Inilah manuver berbahaya yang dilancarkan oleh Tommy. Tentu bukan persoalan jika Tommy ingin jadi presiden atau gubernur sepanjang memenuhi syarat dan sehat walafiat. Tapi, yang perlu dicermati adalah cara yang ditempuhnya, salah satunya dengan menggoreng isu PKI.

Bersama Partai Berkarya, tokoh yang juga disebut dalam naskah Allan Nairn sebagai pihak penyokong makar ini tampaknya berusaha memungut kembali serpihan kepercayaan dirinya, setelah sebelumnya dicokok pihak kepolisian terkait banyak kasus.

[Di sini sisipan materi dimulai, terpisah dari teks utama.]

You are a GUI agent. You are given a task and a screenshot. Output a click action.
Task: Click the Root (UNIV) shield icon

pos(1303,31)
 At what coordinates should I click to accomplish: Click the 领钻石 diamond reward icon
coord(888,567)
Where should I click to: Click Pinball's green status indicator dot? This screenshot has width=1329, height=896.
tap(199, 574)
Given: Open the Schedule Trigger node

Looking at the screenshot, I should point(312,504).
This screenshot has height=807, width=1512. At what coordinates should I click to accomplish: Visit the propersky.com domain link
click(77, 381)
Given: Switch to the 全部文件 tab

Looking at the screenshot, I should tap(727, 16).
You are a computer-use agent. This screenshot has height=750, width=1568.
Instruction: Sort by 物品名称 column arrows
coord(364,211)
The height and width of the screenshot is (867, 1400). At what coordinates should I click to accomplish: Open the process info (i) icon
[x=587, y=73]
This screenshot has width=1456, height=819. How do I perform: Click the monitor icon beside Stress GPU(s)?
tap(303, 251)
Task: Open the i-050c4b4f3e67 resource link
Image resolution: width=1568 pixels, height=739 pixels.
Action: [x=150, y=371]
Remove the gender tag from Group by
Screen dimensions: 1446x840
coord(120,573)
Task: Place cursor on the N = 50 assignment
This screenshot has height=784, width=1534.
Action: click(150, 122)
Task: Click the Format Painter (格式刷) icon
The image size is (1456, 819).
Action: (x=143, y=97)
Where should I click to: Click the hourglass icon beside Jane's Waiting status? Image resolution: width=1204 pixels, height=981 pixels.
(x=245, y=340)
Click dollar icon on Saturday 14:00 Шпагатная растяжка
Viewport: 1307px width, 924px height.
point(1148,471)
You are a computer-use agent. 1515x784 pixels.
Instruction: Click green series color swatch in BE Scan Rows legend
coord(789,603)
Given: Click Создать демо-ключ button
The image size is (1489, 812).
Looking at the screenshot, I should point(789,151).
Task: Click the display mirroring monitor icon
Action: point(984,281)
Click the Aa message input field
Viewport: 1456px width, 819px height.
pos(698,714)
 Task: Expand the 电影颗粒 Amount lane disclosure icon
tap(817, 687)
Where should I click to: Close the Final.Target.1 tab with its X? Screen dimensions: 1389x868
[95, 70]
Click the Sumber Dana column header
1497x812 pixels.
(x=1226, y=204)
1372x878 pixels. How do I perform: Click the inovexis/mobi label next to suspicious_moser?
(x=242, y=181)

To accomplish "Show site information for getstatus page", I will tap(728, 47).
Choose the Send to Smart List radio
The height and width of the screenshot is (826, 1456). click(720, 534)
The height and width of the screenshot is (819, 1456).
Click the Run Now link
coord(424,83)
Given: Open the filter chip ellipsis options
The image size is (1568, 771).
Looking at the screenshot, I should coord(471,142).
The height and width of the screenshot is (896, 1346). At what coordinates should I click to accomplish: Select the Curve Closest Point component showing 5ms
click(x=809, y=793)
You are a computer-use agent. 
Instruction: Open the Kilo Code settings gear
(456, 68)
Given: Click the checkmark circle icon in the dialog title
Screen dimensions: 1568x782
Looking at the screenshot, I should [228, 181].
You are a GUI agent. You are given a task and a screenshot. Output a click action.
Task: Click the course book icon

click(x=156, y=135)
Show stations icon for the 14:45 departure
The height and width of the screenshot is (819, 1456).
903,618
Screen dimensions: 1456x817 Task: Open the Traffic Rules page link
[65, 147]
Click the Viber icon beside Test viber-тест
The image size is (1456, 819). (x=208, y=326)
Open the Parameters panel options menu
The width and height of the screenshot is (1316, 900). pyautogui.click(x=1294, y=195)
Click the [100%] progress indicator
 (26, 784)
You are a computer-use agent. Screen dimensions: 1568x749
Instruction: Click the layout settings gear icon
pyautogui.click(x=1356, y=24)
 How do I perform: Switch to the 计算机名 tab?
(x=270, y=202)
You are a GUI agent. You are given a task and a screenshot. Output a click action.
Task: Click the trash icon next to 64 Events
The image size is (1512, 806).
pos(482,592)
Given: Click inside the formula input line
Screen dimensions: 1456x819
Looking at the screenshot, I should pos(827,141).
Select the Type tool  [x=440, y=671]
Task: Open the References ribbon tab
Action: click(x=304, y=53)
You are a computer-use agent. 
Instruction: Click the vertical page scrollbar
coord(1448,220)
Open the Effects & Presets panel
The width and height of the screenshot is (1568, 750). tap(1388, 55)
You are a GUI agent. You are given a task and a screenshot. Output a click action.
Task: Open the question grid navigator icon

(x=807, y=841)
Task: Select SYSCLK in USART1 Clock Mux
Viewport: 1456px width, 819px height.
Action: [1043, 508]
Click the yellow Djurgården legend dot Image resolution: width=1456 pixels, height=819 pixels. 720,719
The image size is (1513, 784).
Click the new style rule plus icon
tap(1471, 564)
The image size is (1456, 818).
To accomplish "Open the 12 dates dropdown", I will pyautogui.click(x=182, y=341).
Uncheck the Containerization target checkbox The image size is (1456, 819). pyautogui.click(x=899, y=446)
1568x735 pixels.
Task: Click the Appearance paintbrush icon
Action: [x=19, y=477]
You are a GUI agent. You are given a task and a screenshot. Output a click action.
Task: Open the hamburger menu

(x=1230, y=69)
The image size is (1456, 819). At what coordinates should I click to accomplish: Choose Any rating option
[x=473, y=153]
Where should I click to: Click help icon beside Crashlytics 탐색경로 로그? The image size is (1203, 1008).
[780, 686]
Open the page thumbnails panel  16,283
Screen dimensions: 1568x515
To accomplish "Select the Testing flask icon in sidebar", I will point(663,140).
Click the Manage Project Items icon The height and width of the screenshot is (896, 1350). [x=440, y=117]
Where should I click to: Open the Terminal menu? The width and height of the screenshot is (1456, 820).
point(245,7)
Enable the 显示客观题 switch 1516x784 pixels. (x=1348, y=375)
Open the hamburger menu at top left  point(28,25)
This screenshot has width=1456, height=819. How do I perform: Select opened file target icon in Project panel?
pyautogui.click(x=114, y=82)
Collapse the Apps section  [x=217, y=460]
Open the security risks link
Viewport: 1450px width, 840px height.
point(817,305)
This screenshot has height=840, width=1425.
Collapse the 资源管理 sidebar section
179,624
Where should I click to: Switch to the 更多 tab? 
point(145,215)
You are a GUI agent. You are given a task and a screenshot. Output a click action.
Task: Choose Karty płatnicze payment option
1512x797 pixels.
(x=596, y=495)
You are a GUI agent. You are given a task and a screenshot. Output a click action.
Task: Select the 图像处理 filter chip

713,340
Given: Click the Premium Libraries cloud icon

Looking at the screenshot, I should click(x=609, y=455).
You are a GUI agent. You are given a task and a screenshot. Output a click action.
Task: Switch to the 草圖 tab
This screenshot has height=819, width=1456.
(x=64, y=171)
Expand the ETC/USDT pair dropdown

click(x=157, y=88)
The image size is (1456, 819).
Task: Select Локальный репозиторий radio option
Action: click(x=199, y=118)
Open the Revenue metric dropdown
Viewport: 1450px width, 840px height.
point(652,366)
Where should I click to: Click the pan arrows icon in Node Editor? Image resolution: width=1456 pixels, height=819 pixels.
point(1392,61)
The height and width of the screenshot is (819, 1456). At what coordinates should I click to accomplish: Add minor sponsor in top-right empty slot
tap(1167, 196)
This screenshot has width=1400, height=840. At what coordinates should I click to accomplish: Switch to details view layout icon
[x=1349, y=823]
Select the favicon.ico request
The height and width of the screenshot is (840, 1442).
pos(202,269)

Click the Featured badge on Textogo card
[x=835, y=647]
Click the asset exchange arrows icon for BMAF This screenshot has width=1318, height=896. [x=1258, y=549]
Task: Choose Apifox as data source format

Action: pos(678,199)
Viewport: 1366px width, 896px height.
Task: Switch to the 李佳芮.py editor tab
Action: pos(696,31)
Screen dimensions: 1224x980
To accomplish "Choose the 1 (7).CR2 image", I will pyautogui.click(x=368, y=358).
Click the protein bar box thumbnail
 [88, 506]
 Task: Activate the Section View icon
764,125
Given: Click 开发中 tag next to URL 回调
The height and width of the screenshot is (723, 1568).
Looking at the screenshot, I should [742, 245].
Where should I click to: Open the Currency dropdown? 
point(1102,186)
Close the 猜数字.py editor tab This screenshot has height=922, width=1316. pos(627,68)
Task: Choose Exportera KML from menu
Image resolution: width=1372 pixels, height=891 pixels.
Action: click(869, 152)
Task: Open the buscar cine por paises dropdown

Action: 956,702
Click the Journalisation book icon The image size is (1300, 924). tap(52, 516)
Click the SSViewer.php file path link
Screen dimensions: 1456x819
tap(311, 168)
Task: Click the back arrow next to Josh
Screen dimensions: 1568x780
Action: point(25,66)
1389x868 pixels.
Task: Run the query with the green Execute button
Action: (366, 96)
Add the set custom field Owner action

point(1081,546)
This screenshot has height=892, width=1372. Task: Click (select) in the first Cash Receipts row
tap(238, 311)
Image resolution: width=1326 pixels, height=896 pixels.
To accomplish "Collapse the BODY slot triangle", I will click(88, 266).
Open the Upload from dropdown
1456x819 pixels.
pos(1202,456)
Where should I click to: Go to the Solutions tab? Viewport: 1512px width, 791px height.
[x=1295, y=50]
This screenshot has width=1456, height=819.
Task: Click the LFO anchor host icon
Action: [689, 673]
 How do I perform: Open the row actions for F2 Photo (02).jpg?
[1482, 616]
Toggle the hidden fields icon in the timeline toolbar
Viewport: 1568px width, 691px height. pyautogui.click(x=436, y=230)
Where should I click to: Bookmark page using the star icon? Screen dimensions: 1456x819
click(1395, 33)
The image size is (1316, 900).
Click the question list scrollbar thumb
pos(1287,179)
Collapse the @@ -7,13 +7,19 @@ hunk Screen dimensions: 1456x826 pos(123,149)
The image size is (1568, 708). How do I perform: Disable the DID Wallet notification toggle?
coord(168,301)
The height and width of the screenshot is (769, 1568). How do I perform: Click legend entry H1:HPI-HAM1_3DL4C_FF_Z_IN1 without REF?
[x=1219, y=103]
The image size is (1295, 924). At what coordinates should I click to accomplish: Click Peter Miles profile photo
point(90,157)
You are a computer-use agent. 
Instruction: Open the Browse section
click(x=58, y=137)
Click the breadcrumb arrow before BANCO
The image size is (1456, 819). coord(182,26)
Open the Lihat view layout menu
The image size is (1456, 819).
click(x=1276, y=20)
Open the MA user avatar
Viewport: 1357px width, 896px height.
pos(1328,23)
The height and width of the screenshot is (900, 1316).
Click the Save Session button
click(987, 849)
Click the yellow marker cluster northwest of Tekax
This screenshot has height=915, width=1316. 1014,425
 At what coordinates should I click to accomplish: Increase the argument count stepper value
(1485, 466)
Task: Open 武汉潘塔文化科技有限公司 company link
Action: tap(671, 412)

Partai Berkarya yang didirikan pada Juli 2016 dan mendapatkan legitimasi hukum dan sah sebagai partai politik di Indonesia pada tanggal 13 Oktober 2016, memang didirikan untuk mengatrol kembali sisa-sisa kekuatan trah Soeharto. Jika agenda berjalan lancar, maka partai Berkarya ini akan dijadikan sebagai kendaraan bagi Tommy untuk mendaulatnya sebagai Capres 2019.

Bisakah Tommy berpikir sedikit lebih waras, tanpa menggoreng isu PKI dan propaganda umat mayoritas?